De Nederlandse ambtenaren kochten dorpsleiders om, om de boeren te zeggen wat ze moesten doen en wat ze moesten verbouwen. Wanneer er een opstand ontstond, trad het Nederlandse leger op om orde te scheppen.
Eduard Douwes Dekker ook wel Multatuli genoemd, wordt als jongen naar Nederlands-Indië gestuurd op zijn vaders schip, om te gaan werken in Nederlands-Indië. Hij ziet dat de koloniebewoners veel onrecht wordt aangedaan.
Zelf klimt hij uiteindelijk op tot ambtenaar en protesteert vaak tegen het onrecht van de mensen in Nederlands Indië. Zijn hoogste baas waar hij bij geklaagd heeft, stuurt hem naar Nederlands-Indië in de hoop geen last meer van hem te hebben.
Na een paar jaar neemt hij ontslag en gaat terug naar Nederland. Na veel onderdrukking en uitbuiting te hebben gezien gaat hij er een boek over schrijven. Hij was zo boos, hij heeft het boek in 4 weken geschreven. Hij was kwaad over dat de mensen daar steeds armer worden en de mensen in Nederland steeds rijker.
Eduard Douwes Dekker schrijft onder de naam Multatuli een boek, Max Havelaar heet het boek.
Max Havelaar gaat over Multatuli zelf.
De uitgever heeft namen en plaatsnamen aangepast en bepaalde stukken uit het boek geschrapt om een opstand te voorkomen. Ook zijn er bestaande situaties uitgehaald.

Het boek werdt besproken door ambtenaren in de tweede kamer. De Burgens vonden het een spannend boek dat goed geschreven is. Na tientallen jaren wordt er door politici steeds meer na gedacht over misstanden in de koloniën.

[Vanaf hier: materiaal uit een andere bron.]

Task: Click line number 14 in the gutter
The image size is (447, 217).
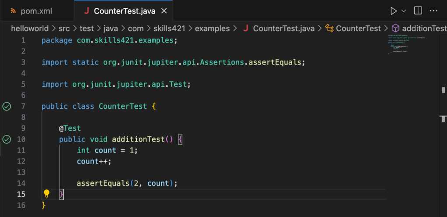Action: [21, 183]
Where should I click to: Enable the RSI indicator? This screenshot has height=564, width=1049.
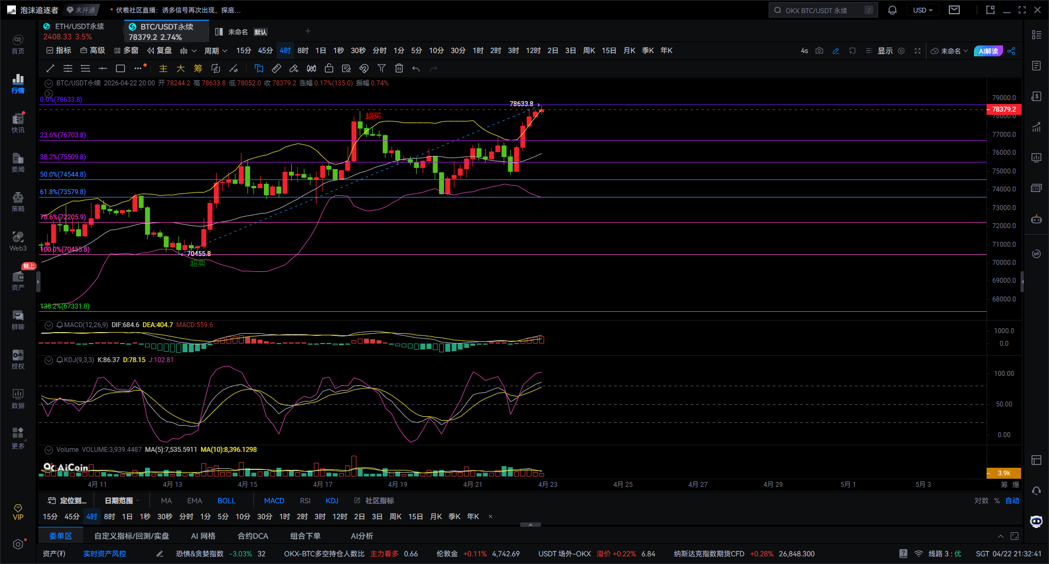[x=305, y=501]
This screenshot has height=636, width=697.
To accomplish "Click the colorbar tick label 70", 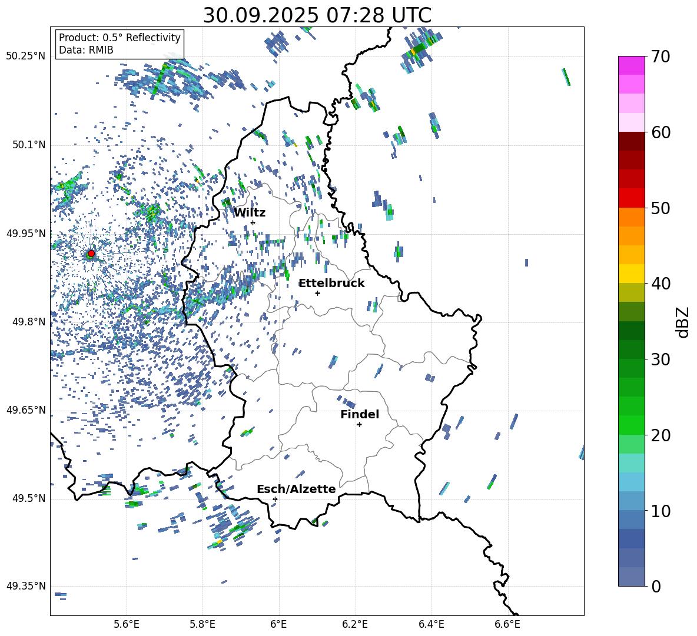I will coord(662,56).
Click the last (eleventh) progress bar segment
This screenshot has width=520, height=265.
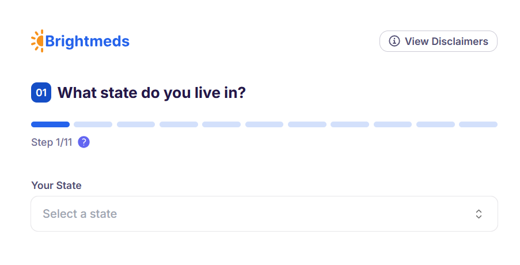point(478,124)
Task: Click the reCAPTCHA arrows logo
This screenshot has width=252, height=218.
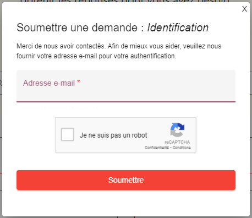Action: point(177,130)
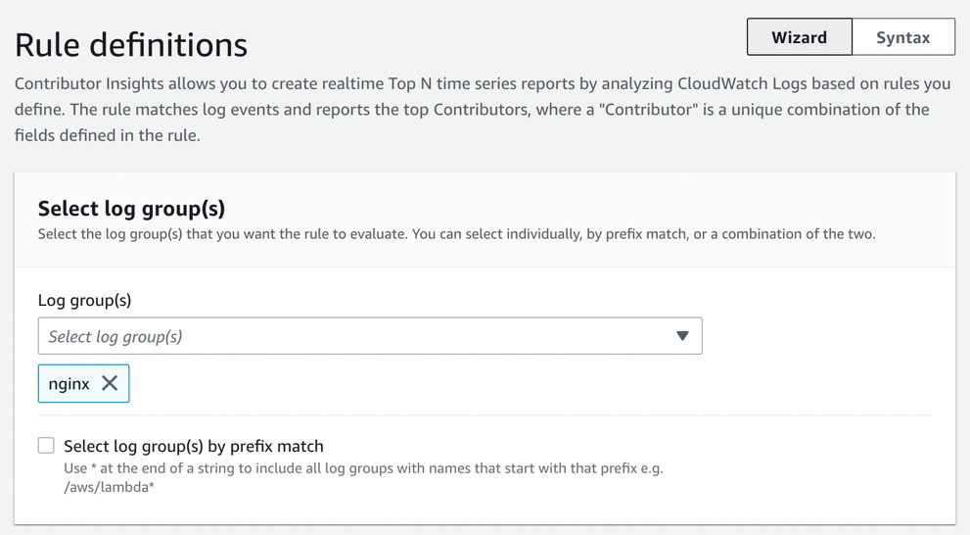Click the Rule definitions page heading
The height and width of the screenshot is (535, 970).
131,45
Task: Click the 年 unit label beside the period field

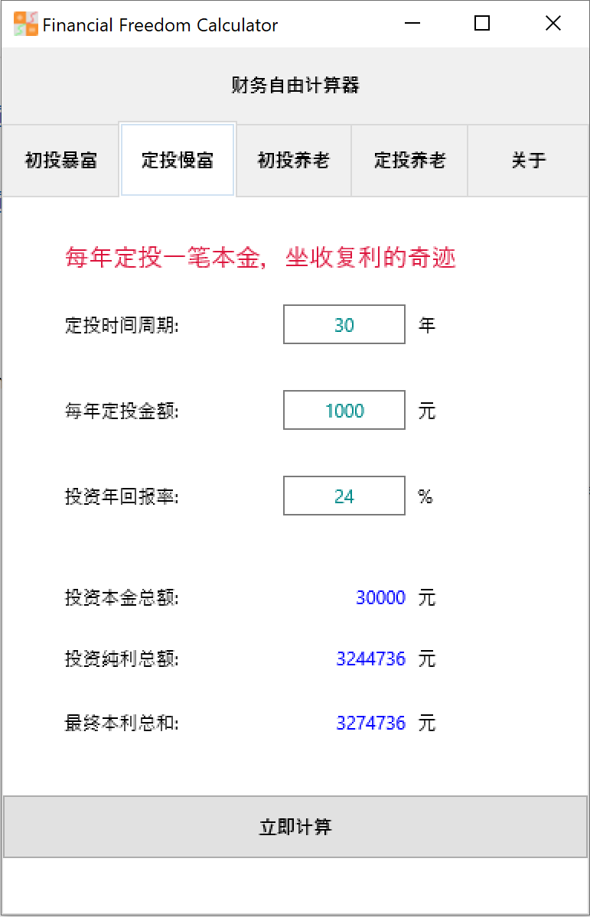Action: (x=426, y=324)
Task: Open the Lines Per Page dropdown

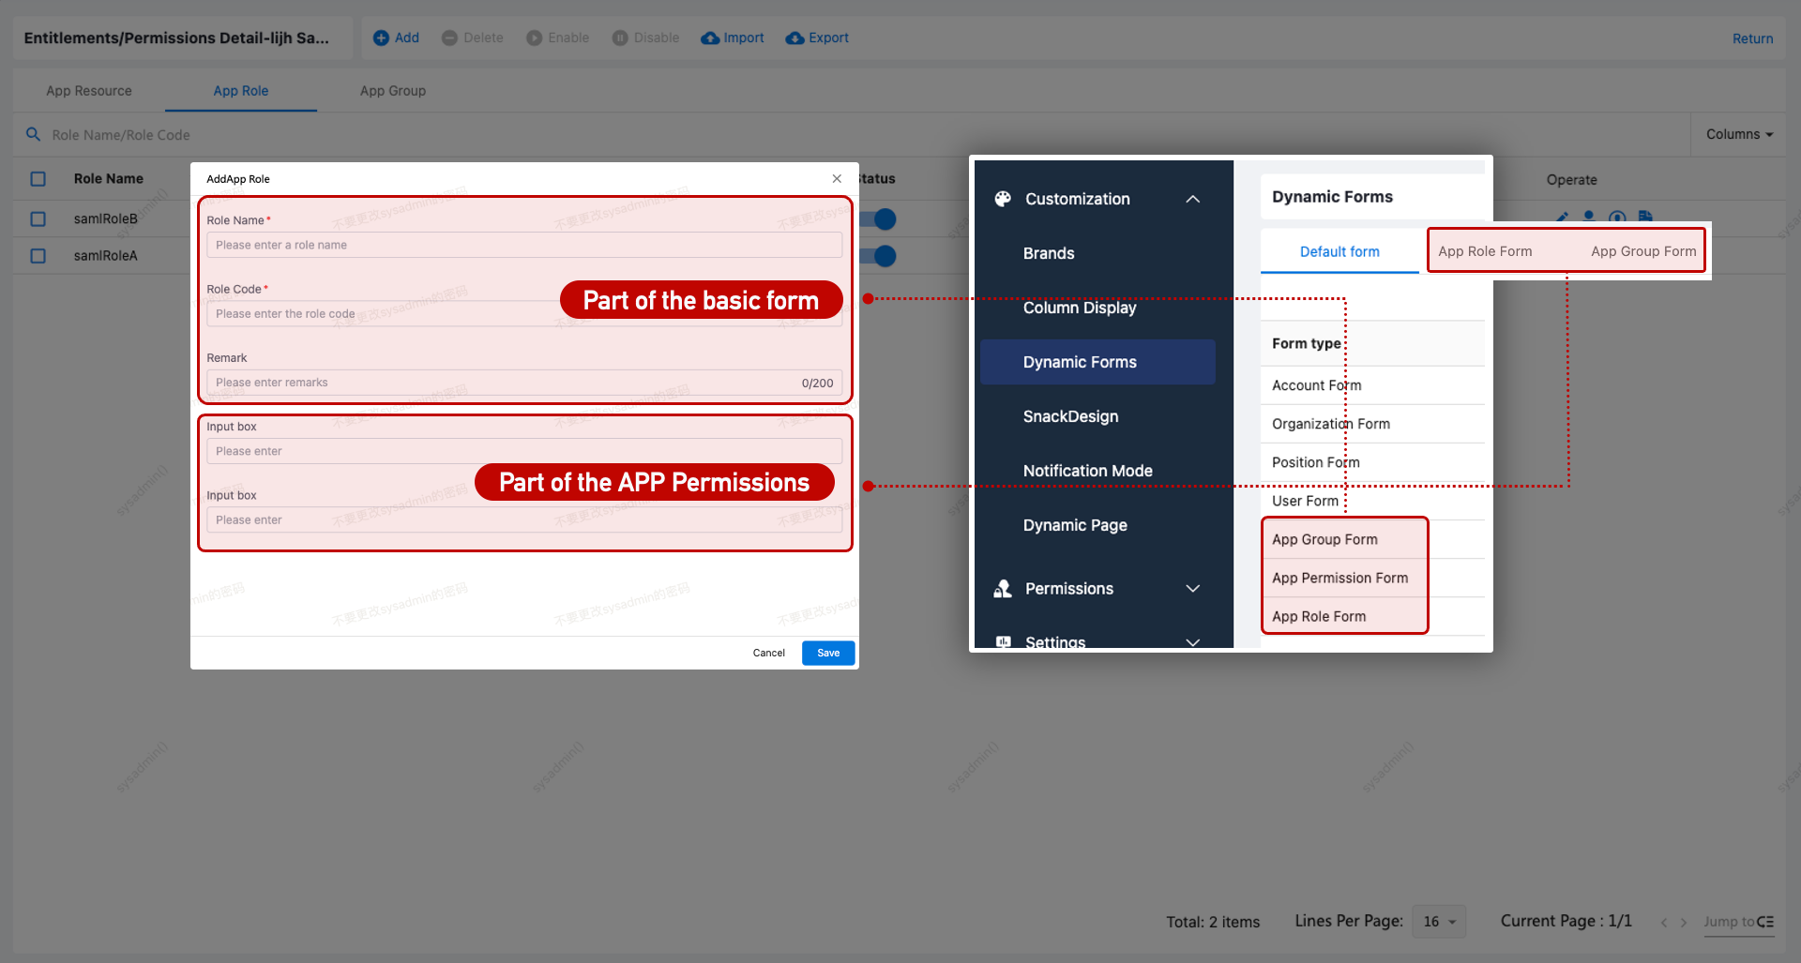Action: [x=1438, y=922]
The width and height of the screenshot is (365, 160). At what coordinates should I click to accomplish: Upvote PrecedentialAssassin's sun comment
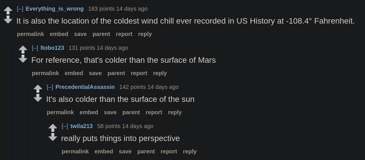coord(38,89)
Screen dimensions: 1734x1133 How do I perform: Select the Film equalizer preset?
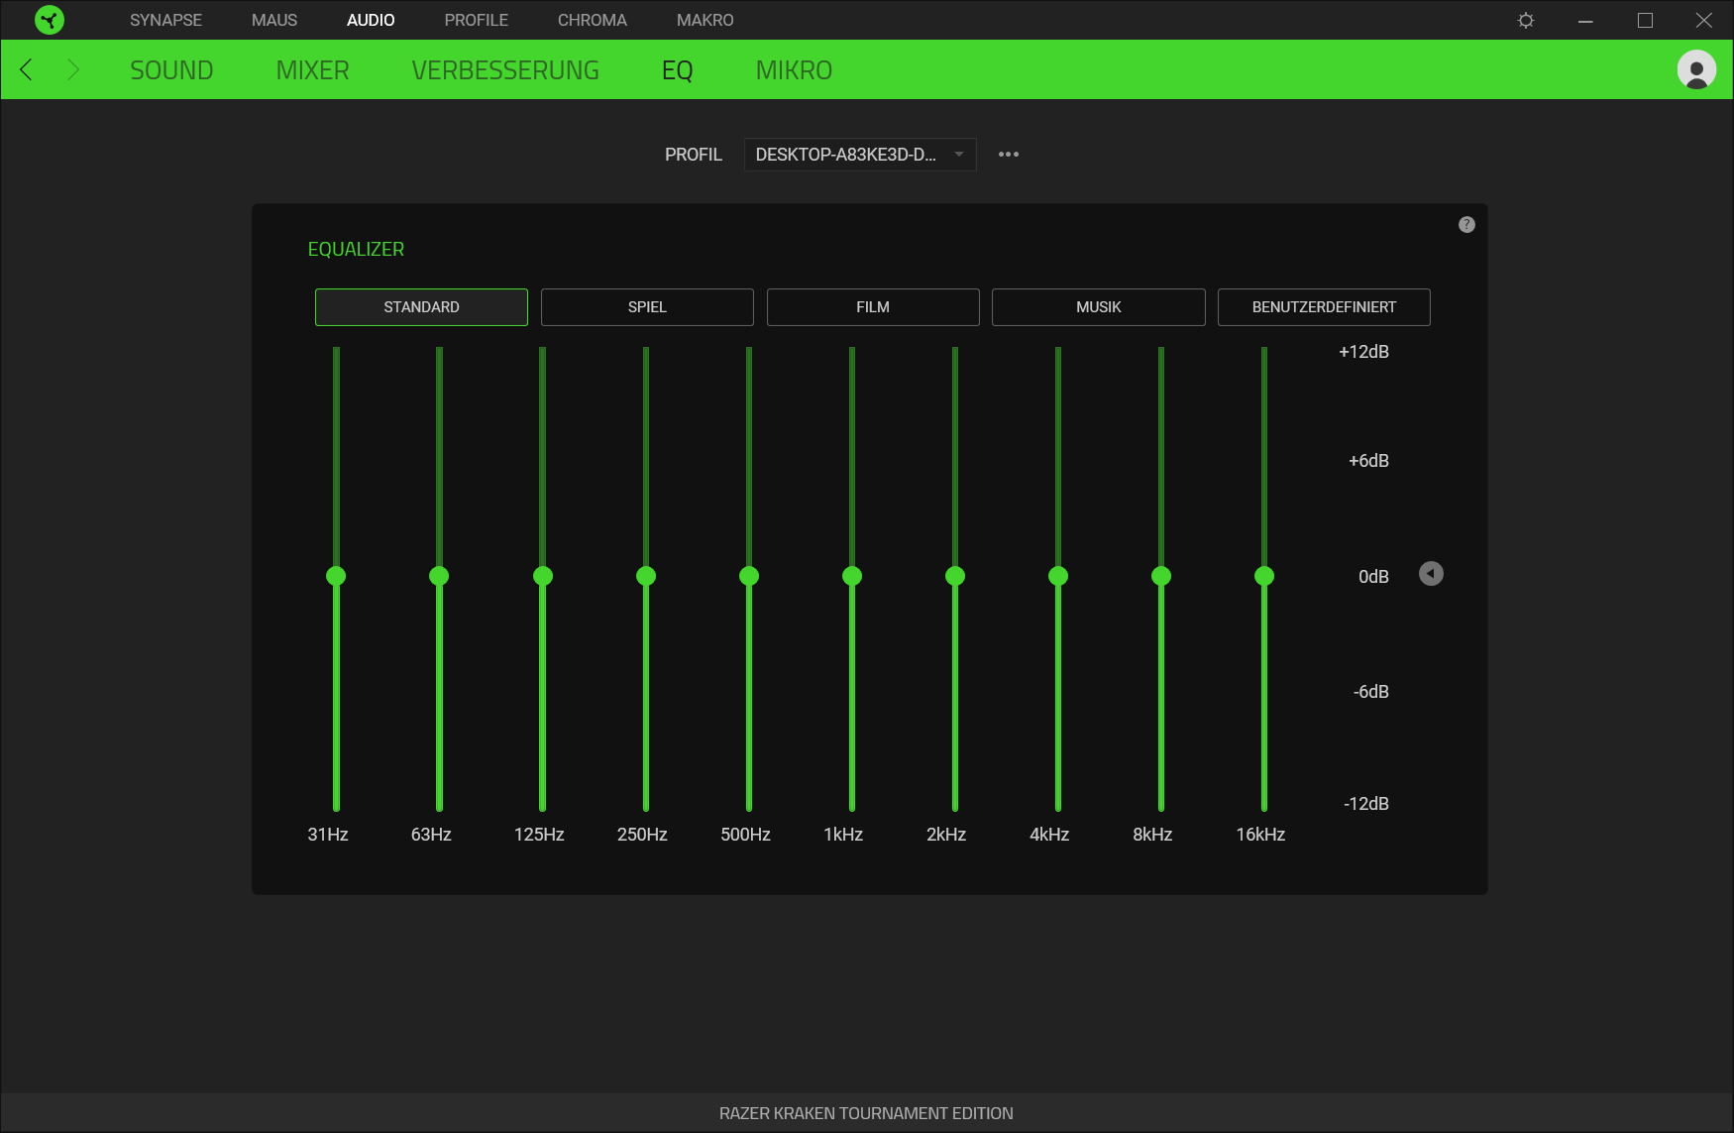tap(873, 307)
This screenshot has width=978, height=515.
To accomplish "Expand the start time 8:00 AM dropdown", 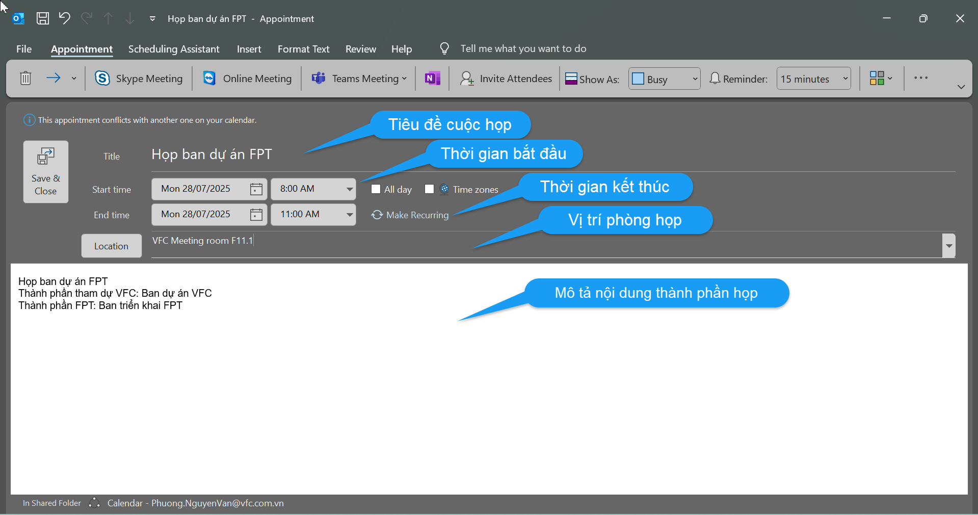I will pos(349,189).
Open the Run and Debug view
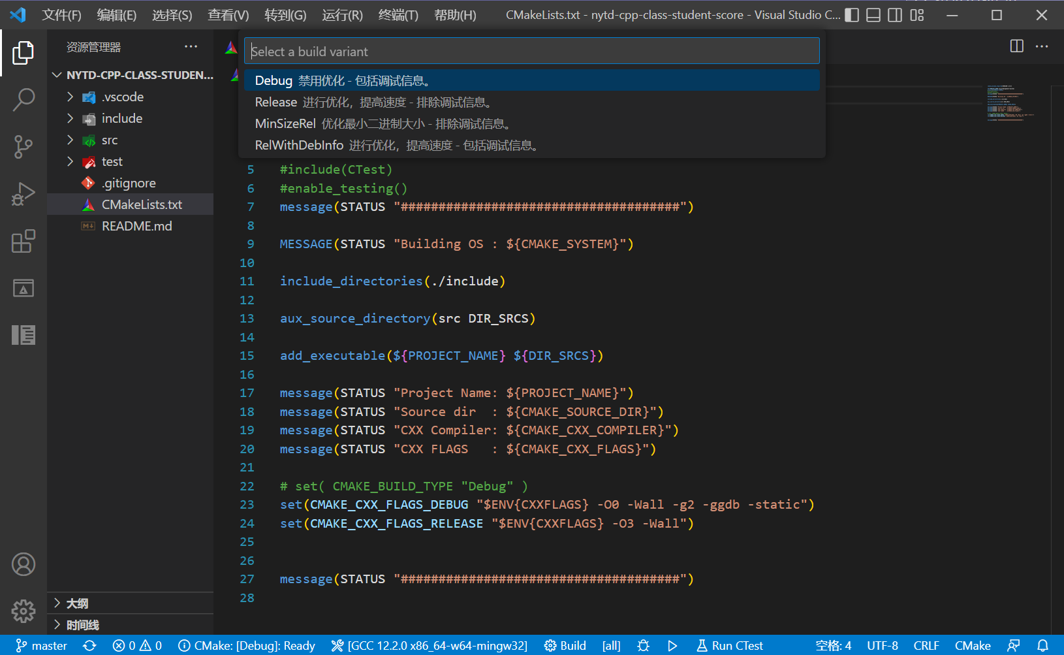The width and height of the screenshot is (1064, 655). pyautogui.click(x=23, y=194)
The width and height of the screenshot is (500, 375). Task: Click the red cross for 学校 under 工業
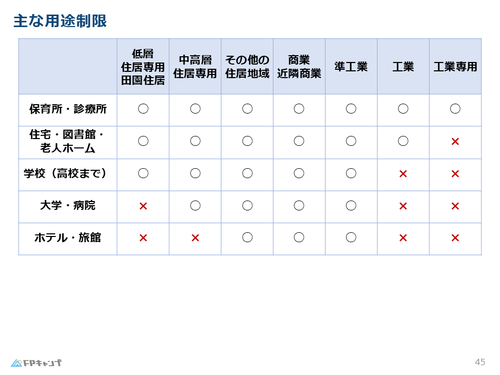click(x=403, y=174)
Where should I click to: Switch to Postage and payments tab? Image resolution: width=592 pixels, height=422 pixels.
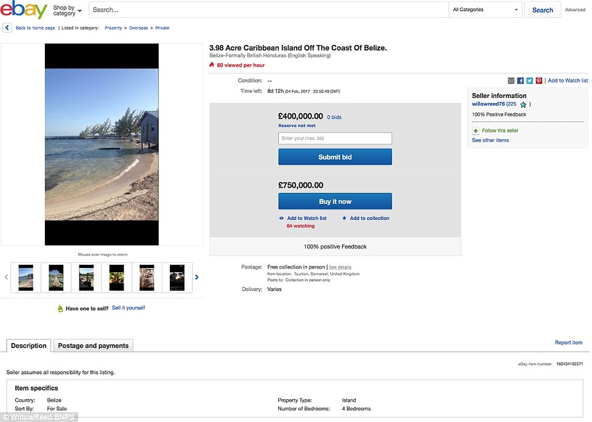tap(93, 346)
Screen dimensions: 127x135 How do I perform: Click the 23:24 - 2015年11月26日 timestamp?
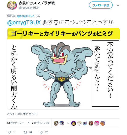pyautogui.click(x=22, y=114)
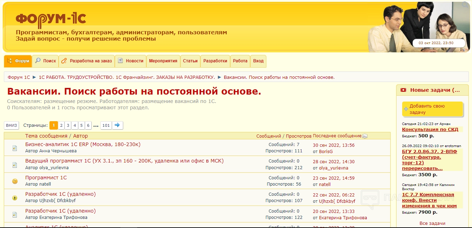Click the faint search icon in banner corner
The width and height of the screenshot is (472, 228).
coord(465,5)
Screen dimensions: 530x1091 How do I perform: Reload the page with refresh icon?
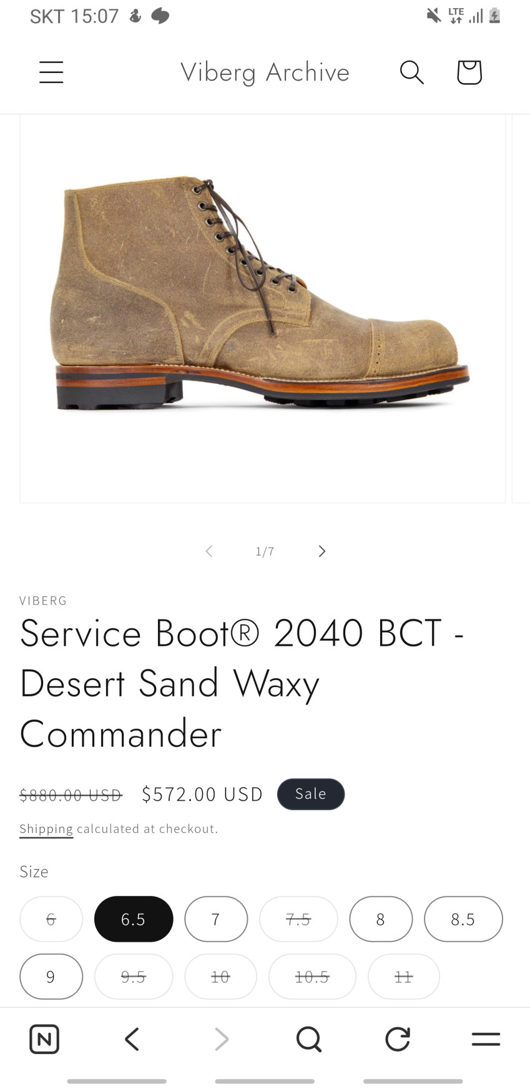point(398,1039)
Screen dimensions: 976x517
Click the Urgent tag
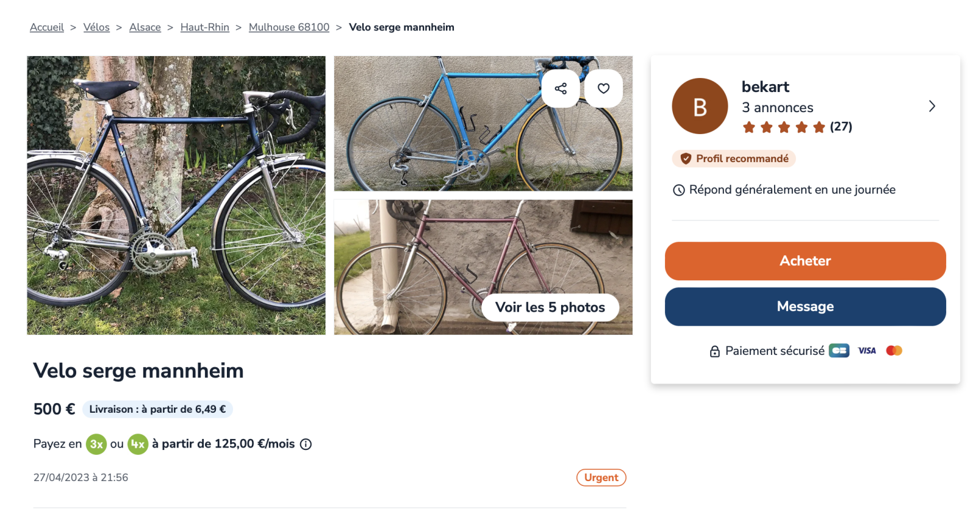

Multatuli wordt nu nog gezien als een held die ervoor gezorgd heeft dat de boeren netter behandeld worden en een eerlijke prijs krijgen voor hun product. Deze eerlijke producten worden nu verkocht met een fairtrade logo.

De vorsten in Nederlands-Indië profiteerden, evenals de Nederlandse ambtenaren, over de ruggen van de inlanders. Om nog grotere winsten te maken moest elke boer 20% van hun omzet betalen aan deze vorsten en ambtenaren. Dit naast dat er voor hun beslist werd wat ze moesten verbouwen op de beste stukken grond.
De vorsten hadden hier geen inbreng in, de extra belastingen wilden ze niet. Maar als ze niet mee wilden werken, werd het oorlog. Dit werd een cultuurstelsel genoemd.